Ich wünsche euch, dass ihr die für euch wunderbarste Lösung findet .

Janine Ringel ist Sozialpädagogin (BA) und Mutter von zwei Kindern (2014 und 2017 geboren). 2017 hat sie zusammen mit ihrem Mann den kleinen, bindungsorientierten, auf Achtsamkeit und GFK basierenden Kindergarten “Farbtupfer” in Lübeck für Kinder von 2-6 Jahren gegründet und arbeitet darüber hinaus in der Elternberatung. Sie ist ausgebildet in gewaltfreier Kommunikation nach M.B.Rosenberg.
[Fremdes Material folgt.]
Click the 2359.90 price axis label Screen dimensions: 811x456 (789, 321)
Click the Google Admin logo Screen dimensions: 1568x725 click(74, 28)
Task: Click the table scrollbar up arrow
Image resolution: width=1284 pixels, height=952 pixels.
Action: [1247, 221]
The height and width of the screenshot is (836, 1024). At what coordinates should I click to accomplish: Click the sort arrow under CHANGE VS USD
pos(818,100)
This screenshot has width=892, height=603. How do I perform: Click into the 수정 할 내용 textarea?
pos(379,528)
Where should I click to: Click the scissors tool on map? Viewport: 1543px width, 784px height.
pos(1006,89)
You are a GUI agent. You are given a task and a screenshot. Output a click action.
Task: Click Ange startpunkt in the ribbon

Mehr von Janine findet Ihr auf auf  farbtupfer.org oder hier   auf Instagram.


Mein Kind “klebt” an mir

Eigentlich ist doch alles wunderbar: Ein Familienfest mit ausgelassener Stimmung und freundlichen Menschen, aber das Baby möchte einfach nur die ganze Zeit im Körperkontakt bleiben. Oder die tolle Krabbelgruppe, in der endliche ein Platz frei wurde, wird nun besucht, aber das Kind sitzt nur auf dem Schoß. Auf dem ersten Blick haben diese Situationen vielleicht nicht viel gemeinsam? Auf den zweiten Blick aber schon: Das Kind möchte in der Nähe der vertrauten Bezugsperson bleiben.

Das Sicherheits-Gummiband

Bei Bindung denken wir zunächst immer an das Kuschelige, an die Nähe, an liebevolle Momente. Tatsächlich verläuft Bindung aber auf der einen Seite vom Erwachsenen zum Kind und auf der anderen Seite vom Kind zum Erwachsenen. Es ist wie ein Gummitwistband, was zwischen uns gespannt ist mit zwei Spuren: dehnbar und stark. Die Spur vom Kind zum Erwachsenen ist ganz besonders ein Schutzsystem, gerade in der ersten Zeit: Das Kind bindet sich an Personen, die die Grundbedürfnisse des Babys erfüllen und sicherstellen, dass das Baby Schutz findet vor all den Dingen, die gefährlich sein könnten. Es bildet ein Vertrauen darin aus, dass die nahen Bezugspersonen die Gefühle zunächst regulieren und dadurch helfen, zunehmend eigenständiger mit Gefühlen umgehen zu können.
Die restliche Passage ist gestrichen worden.